Records from a dataset:
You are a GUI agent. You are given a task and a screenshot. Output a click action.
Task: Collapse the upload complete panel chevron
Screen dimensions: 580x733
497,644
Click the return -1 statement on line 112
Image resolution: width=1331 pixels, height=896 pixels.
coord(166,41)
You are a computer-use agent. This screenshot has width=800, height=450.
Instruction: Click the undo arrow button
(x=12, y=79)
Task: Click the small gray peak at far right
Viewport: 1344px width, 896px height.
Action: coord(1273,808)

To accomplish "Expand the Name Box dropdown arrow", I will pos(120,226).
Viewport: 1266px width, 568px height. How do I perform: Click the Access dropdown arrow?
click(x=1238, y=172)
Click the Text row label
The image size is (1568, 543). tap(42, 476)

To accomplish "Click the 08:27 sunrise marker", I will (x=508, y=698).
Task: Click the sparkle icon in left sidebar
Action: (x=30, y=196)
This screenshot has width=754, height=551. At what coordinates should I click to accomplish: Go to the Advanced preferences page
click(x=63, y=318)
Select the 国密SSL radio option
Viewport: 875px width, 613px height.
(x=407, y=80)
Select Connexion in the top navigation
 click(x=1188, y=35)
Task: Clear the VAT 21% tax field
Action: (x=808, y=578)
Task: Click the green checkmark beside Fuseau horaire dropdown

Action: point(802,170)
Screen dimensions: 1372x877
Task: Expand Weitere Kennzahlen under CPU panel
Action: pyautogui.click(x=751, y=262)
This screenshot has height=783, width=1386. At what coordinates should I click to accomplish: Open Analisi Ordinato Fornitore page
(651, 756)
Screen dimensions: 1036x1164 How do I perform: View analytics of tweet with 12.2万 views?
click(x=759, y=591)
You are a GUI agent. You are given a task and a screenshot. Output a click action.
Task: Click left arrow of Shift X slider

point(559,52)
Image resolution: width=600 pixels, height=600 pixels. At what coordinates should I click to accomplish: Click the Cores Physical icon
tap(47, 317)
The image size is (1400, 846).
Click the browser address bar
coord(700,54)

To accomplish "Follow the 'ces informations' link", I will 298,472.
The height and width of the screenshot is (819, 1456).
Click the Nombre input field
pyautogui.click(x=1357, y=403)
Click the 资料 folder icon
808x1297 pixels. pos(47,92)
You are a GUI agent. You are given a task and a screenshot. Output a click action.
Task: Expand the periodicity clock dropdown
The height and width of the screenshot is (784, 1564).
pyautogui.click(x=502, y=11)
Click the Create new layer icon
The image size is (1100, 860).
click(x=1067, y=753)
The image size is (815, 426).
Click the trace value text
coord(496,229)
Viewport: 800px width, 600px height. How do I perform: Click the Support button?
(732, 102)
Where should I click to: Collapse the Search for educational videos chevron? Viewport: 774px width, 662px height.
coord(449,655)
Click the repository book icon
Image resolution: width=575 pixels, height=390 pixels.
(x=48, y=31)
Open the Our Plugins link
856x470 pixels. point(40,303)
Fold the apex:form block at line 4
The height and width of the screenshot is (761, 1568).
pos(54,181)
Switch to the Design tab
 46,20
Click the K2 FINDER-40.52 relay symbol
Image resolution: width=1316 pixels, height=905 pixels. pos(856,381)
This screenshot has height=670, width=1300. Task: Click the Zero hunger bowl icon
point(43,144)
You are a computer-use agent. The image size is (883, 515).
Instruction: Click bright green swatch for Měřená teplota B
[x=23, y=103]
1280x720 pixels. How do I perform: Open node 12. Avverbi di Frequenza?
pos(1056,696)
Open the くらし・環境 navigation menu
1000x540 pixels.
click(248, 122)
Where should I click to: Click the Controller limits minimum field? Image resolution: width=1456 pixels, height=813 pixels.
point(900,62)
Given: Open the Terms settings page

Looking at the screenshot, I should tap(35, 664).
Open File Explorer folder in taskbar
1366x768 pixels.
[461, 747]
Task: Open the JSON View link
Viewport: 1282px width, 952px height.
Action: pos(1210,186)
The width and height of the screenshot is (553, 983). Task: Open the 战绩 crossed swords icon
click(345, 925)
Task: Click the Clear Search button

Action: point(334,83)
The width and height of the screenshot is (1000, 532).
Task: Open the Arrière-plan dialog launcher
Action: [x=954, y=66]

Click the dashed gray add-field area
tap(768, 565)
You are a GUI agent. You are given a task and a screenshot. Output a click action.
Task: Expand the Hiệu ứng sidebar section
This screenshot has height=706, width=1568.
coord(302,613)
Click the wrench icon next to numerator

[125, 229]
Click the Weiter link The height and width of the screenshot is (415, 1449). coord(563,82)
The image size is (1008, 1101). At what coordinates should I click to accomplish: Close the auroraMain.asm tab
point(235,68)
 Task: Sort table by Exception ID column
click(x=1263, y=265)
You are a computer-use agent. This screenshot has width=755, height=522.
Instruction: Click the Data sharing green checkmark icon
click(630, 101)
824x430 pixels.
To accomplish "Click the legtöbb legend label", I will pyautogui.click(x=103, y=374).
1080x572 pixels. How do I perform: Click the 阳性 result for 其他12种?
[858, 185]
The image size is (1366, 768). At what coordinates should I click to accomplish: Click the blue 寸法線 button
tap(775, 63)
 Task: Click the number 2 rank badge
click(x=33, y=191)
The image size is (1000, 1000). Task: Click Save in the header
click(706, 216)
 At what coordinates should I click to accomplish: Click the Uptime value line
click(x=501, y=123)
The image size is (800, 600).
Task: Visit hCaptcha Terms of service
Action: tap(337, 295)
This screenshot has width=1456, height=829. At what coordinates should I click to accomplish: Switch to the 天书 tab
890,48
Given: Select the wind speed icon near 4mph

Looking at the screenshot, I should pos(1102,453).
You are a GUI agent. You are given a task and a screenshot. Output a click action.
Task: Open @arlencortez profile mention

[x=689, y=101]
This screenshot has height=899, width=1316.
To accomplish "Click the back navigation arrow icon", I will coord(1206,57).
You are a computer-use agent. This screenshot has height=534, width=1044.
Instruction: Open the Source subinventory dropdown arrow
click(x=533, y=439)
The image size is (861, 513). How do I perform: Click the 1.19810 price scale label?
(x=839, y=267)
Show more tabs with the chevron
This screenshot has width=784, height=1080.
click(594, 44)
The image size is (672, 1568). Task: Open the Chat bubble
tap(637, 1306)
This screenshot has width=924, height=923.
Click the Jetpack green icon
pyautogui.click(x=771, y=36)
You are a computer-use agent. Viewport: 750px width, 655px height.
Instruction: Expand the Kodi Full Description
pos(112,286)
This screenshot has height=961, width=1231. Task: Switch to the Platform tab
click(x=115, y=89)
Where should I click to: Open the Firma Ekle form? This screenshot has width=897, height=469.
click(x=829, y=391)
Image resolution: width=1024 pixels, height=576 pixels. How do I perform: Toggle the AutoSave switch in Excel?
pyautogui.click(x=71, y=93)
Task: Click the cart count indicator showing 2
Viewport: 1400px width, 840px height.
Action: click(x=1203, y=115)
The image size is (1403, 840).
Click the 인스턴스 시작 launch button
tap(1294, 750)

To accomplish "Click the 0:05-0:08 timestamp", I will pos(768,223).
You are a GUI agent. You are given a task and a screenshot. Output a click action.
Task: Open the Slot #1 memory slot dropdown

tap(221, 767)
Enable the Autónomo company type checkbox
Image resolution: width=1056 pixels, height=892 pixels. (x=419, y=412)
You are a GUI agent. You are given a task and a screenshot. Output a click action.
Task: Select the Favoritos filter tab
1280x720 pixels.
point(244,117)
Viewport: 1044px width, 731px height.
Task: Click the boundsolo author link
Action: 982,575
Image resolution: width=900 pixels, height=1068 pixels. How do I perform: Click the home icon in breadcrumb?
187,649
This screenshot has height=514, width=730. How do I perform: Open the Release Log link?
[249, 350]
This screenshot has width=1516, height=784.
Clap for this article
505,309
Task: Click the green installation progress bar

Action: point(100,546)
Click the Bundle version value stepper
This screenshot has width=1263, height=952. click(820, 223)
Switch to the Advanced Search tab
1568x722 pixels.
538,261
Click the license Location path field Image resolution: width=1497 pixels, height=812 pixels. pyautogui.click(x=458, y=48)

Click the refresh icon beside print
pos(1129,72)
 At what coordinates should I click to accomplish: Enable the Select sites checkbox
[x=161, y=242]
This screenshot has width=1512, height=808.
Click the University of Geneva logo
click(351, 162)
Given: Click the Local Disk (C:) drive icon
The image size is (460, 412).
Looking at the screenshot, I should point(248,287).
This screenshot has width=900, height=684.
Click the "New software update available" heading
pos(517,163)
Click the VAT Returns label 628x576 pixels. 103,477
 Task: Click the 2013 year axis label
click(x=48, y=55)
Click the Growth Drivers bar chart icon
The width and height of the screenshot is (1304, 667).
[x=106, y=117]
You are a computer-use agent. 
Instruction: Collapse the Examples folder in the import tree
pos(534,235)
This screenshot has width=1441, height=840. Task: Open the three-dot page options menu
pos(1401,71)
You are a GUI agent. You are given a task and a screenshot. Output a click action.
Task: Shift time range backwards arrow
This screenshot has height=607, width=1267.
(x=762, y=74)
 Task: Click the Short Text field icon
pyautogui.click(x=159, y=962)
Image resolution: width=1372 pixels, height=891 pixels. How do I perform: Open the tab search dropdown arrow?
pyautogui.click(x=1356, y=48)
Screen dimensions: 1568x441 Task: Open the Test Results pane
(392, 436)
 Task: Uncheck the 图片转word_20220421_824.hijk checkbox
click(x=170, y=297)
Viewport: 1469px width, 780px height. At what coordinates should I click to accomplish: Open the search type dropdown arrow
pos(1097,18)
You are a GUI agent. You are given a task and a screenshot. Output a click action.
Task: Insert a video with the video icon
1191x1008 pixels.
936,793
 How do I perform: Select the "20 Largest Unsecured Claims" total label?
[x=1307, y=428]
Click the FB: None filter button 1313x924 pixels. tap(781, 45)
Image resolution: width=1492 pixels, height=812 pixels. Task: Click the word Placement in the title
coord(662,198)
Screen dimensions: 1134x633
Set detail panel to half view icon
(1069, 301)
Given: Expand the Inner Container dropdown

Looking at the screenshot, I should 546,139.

» Request
Reproduce verbatim the stretch of the records above, from the line containing "At what coordinates should I click to accomplish: Enable" through the line containing "pos(1401,71)".

» Solution to the exercise
 At what coordinates should I click to accomplish: Enable the Select sites checkbox
[x=161, y=242]
This screenshot has width=1512, height=808.
Click the University of Geneva logo
click(351, 162)
Given: Click the Local Disk (C:) drive icon
The image size is (460, 412).
Looking at the screenshot, I should point(248,287).
This screenshot has width=900, height=684.
Click the "New software update available" heading
pos(517,163)
Click the VAT Returns label 628x576 pixels. 103,477
 Task: Click the 2013 year axis label
click(x=48, y=55)
Click the Growth Drivers bar chart icon
The width and height of the screenshot is (1304, 667).
[x=106, y=117]
You are a computer-use agent. 
Instruction: Collapse the Examples folder in the import tree
pos(534,235)
This screenshot has width=1441, height=840. Task: Open the three-dot page options menu
pos(1401,71)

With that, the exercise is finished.